文本节选:
--------------------------------------------------

构建def-use链的过程，在buildDefUses函数中实现。其主要逻辑如下：

遍历函数的Block。
- 遍历Block的Value的定义val。
  如果val与其参数arg满足上文构建规则1，则将val加入到arg对应的def-use链中，即t.defUse[arg] = append(t.defUse[arg], val)。
- 遍历Block的控制Value ctl。
  如果ctl可能是常量，则将当前块加入到ctl对应的def-use链中，即t.defBlock[ctl] = append(t.defBlock[ctl], block)。

构建IR片段def-use链，Value和控制Value分别得到的defUse和defBlock分别如下：

defUse = map[*Value][]*Value {
    //def   use
    v5:     {v10},
    v6:     {v10,v13,v16},
    v7:     {v9,v13,v16,v18},
    v8:     {v9,v18},
    v9:     {v19},
    v13:    {v19},
    v19:    {v20},
    v16:    {v20},
    v18:    {v21},
    v20:    {v21},
	// v1不可能是常量
}

defBlock = map[*Value][]*Block {
    //def	use
    v10:	{If},
	// v23不可能是常量
}

2.3 传播constant

SCCP给函数的每个Value都设置了一个lattice，根据lattice->tag的值可以知道一个Value可能是常量（top）、是常量（constant） 或者 不可能是常量（bottom）。Value与其lattice的对应关系存放在worklist->latticeCells中，该结构是个map，key是Value对象，value是Value的lattice对象。

--------------------------------------------------

所集资料:
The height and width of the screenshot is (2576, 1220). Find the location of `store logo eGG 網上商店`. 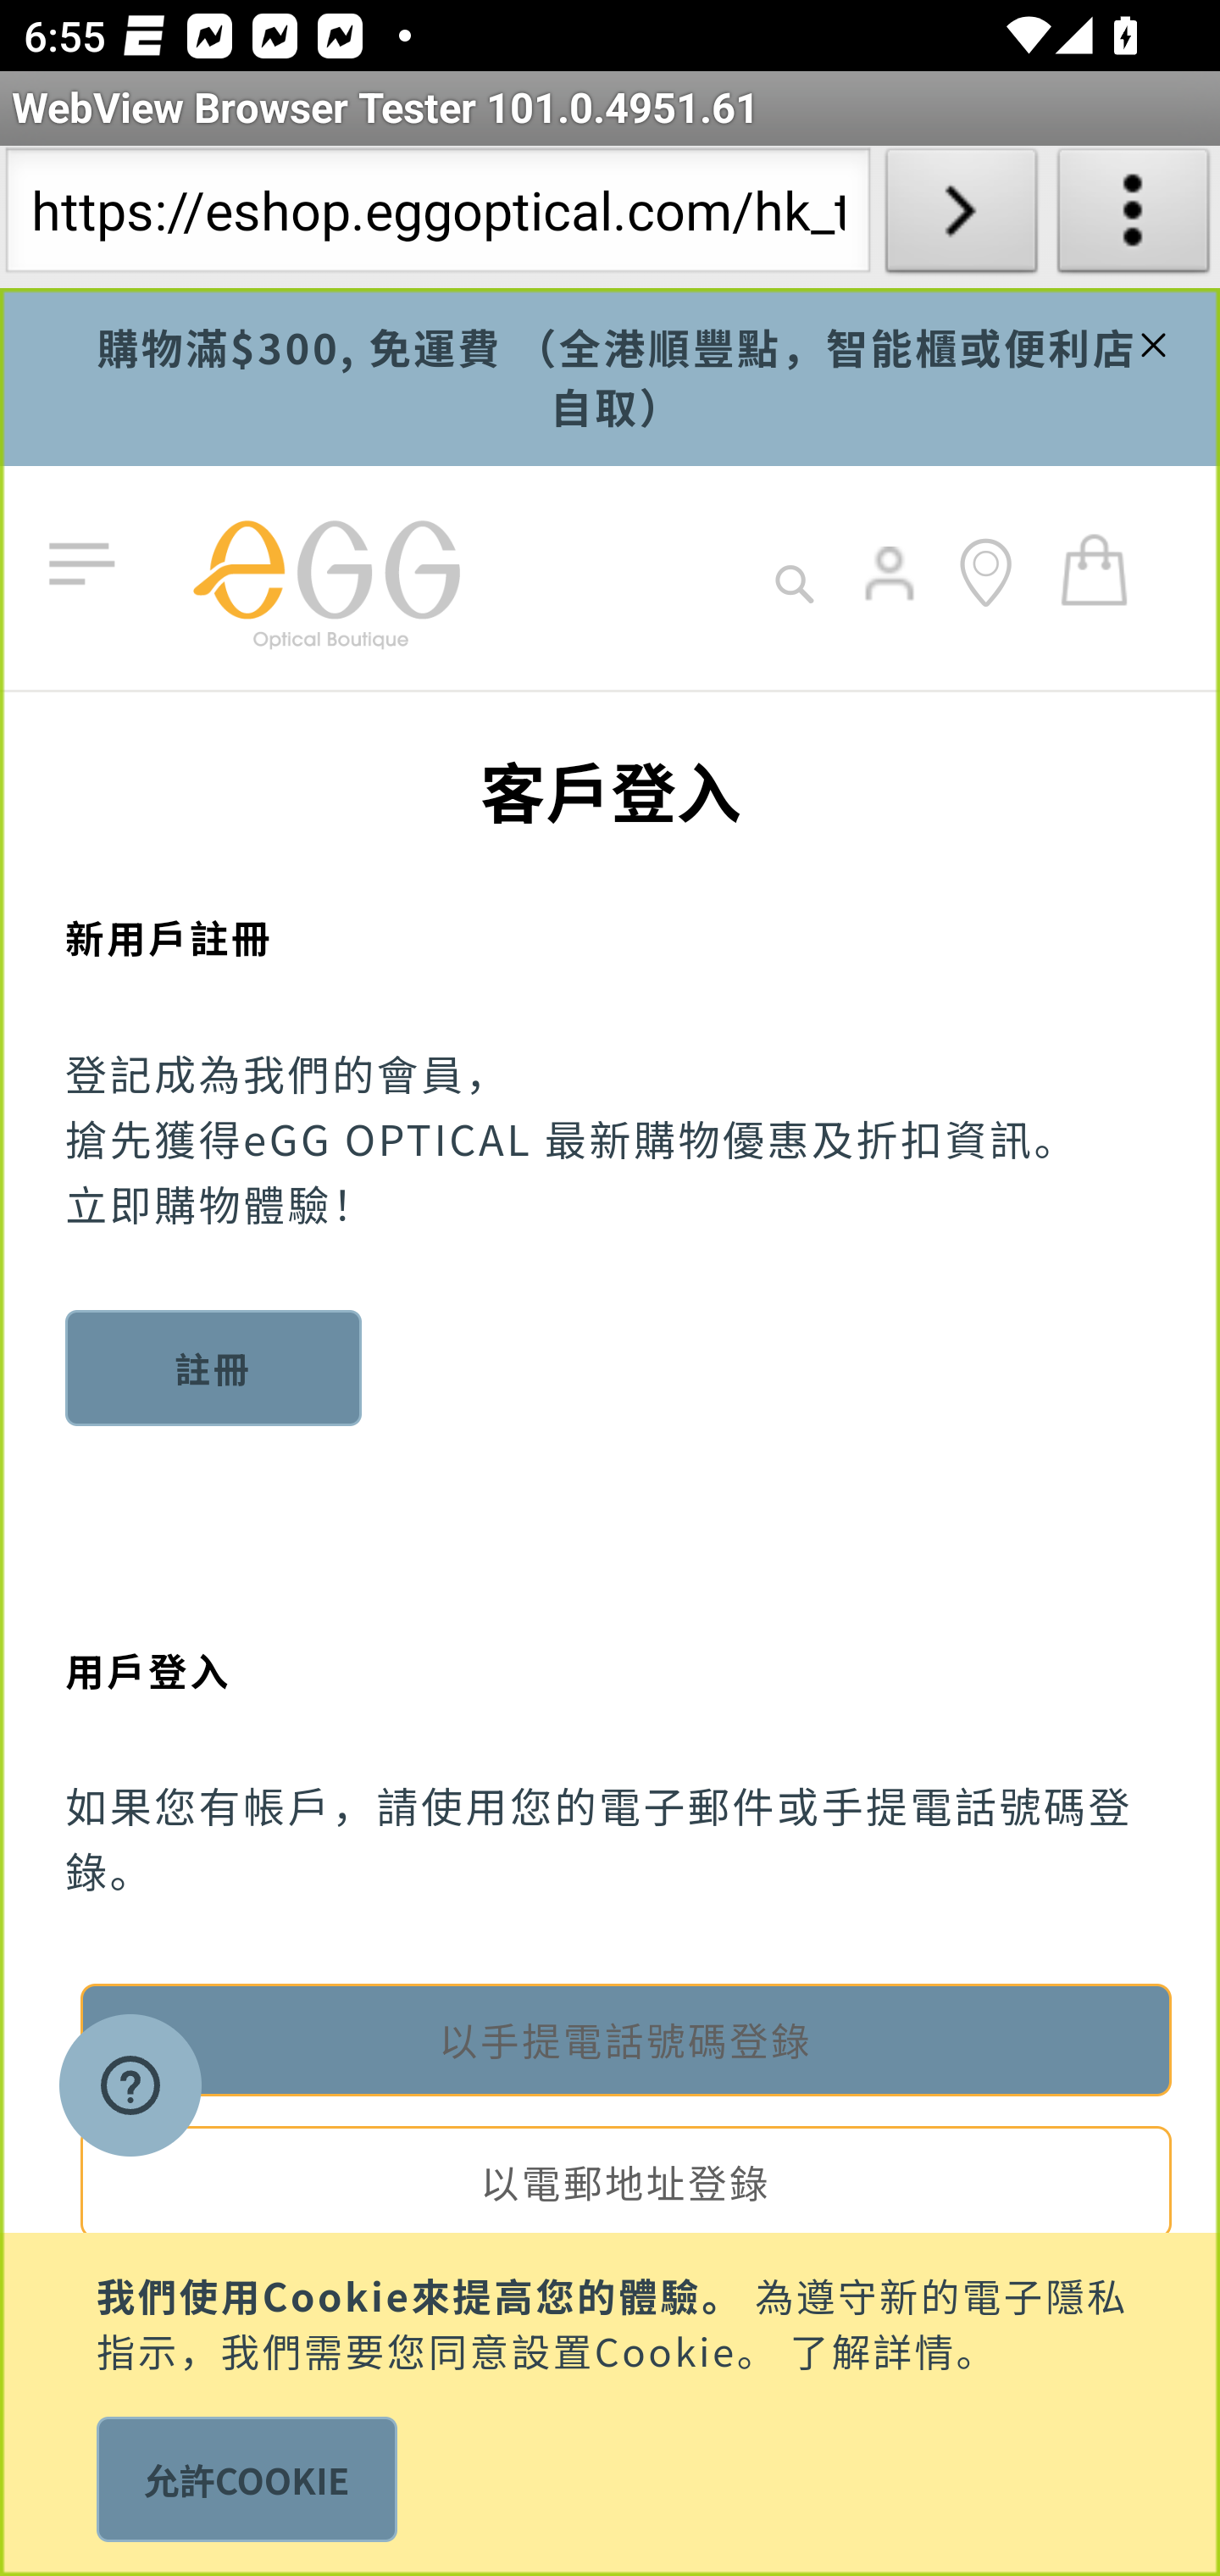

--------------------------------------------------

练习题目:
1. 把讲SCCP的节选中从含有“构建def-use链的过程，”的词句开头、到“- 遍历Block的控制Value ctl。”结束的那一段一字不差地重抄一遍。
2. 接着讲SCCP的节选最后一句往下写。

各题答案:
1.
构建def-use链的过程，在buildDefUses函数中实现。其主要逻辑如下：

遍历函数的Block。
- 遍历Block的Value的定义val。
  如果val与其参数arg满足上文构建规则1，则将val加入到arg对应的def-use链中，即t.defUse[arg] = append(t.defUse[arg], val)。
- 遍历Block的控制Value ctl。

2.
SCCP算法最初，将所有可能是常量的Value的lattice认为是top，所有确定不是常量的Value的lattice认为是bot。IR片段中各个Value的初始lattice如下：

latticeCells = map[*Value]lattice {
    v1:     lattice{bottom, nil},
    v5:     lattice{top, nil},
    v6:     lattice{top, nil},
    v7:     lattice{top, nil},
    v8:     lattice{top, nil},
    v9:     lattice{top, nil},
    v10:    lattice{top, nil},
    v13:    lattice{top, nil},
    v16:    lattice{top, nil},
    v18:    lattice{top, nil},
    v19:    lattice{top, nil},
    v20:    lattice{top, nil},
    v21:    lattice{top, nil},
    v23:    lattice{bottom, nil},
}

构建def-use链完成之后，从函数的entry Block开始，广度优先遍历CFG，访问每个Block上的Value，其目的是更新Value的lattice。访问Value在函数visitValue中实现，如果一个Value的lattice在访问过程中发生了变化，则执行addUses函数，将该Value定义对应def-use链上的所有使用，加入到worklist->uses中。最后遍历worklist->uses，直至所有Value的lattice都不再更新为止。

所谓更新Value的lattice，其实就是确定一个可能是常量 的Value到底是常量还是非常量 的过程，对应到lattice就是lattice->tag由top转变为constant或bottom，Phi指令还会从constant转变为bottom。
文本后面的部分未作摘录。